DASWATI.ID – Ardito Wijaya menepis dakwaan korupsi Rp7,8 miliar. Ia tidak mengajukan eksepsi guna mempercepat pembuktian perkara dan segera meraih keadilan di persidangan.
DALAM ARTIKEL:
Bupati Lampung Tengah periode 2025–2030 nonaktif, Ardito Wijaya, menjalani sidang perdana perkara dugaan tindak pidana korupsi pengadaan barang dan jasa di Pengadilan Tindak Pidana Korupsi (Tipikor) Tanjungkarang, Bandar Lampung, Rabu (29/4/2026).
Meski tim penasihat hukum memutuskan untuk tidak mengajukan nota keberatan (eksepsi), Ardito secara tegas membantah seluruh isi dakwaan jaksa penuntut umum terkait penerimaan uang miliaran rupiah.
Bantahan Aliran Dana
Dalam persidangan tersebut, Jaksa mendakwa Ardito melakukan korupsi bersama Sekretaris Bapenda Lampung Tengah M. Anton Wibowo, anggota DPRD Riki Hendra Saputra, dan adik kandungnya, Ranu Hari Prasetyo.
Dakwaan pertama menyebutkan Ardito menerima suap sebesar Rp500 juta dari MLS selaku Direktur PT EPP, untuk mengatur proyek di Dinas Kesehatan melalui metode E-Purchasing.
Selain itu, ia juga didakwa menerima gratifikasi dari delapan orang berbeda dengan total mencapai Rp7,35 miliar selama kurun waktu Februari hingga November 2025.
Penasihat hukum Ardito, Handoko, menyatakan bahwa kliennya tetap pada posisi semula, yakni menolak seluruh tuduhan tersebut.
“Sekali lagi, Pak Ardito tidak pernah menerima Rp500 juta dan Rp7 miliar 100 sekian juta tadi.

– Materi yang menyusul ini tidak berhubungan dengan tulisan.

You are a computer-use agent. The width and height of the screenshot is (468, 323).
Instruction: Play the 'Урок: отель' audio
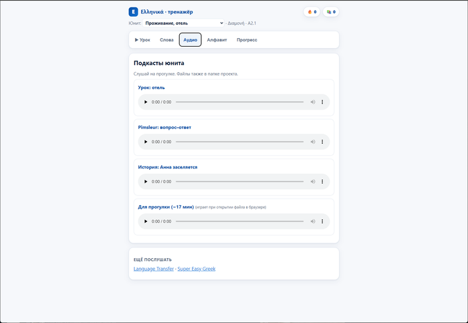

Penerimaan-penerimaan lainnya yang tidak sah itu, Pak Ardito tidak pernah menerima,” tegas Handoko usai persidangan.
Ia menambahkan bahwa sikap kliennya sangat konsisten sejak tingkat penyidikan hingga pembacaan dakwaan di depan majelis hakim.
Modus Operandi Proyek

Surat dakwaan memaparkan modus operandi di mana Ardito diduga memerintahkan orang kepercayaannya untuk mengatur delapan paket pekerjaan di Dinas Kesehatan dengan total anggaran Rp9,21 miliar.
PPK Dinas Kesehatan diarahkan menyesuaikan spesifikasi barang agar memenangkan perusahaan-perusahaan tertentu, termasuk PT EPM dan PT BS.
Seluruh uang yang terkumpul melalui Riki Hendra atau M. Anton Wibowo kemudian diserahkan kepada Ranu Hari Prasetyo untuk kepentingan operasional Bupati.
Atas perbuatan ini, Jaksa menjerat Ardito dengan Pasal 12 huruf a atau b UU Pemberantasan Tipikor serta pasal mengenai gratifikasi.
Terdakwa dinilai melanggar kewajiban penyelenggara negara karena tidak melaporkan penerimaan uang tersebut kepada KPK dalam tenggang waktu 30 hari kerja.
Mengejar Keadilan Cepat
Terkait keputusan tidak mengajukan eksepsi, Handoko menjelaskan bahwa langkah tersebut diambil agar perkara bisa langsung masuk ke pokok materi pembuktian.
Ia menilai eksepsi hanya bersifat formalitas teknis pembuatan surat dakwaan yang tidak menyentuh substansi kebenaran isi perkara.
“Eksepsi itu kan hanya terkait syarat formal pembuatan surat dakwaan, bukan menyangkut benar atau tidaknya isi dakwaan. Jadi kami tidak mau berlama-lama dengan formalitas,” ujar Handoko.
Penasihat hukum kini bersiap menghadapi dinamika persidangan selanjutnya, termasuk pemeriksaan saksi-saksi dari Jaksa.
Handoko menekankan pentingnya efisiensi waktu agar kliennya segera mendapatkan kepastian hukum.
“Kita pengen cepat membuktikan sehingga perkara cepat selesai dan cepat mendapatkan keadilan,” pungkas dia.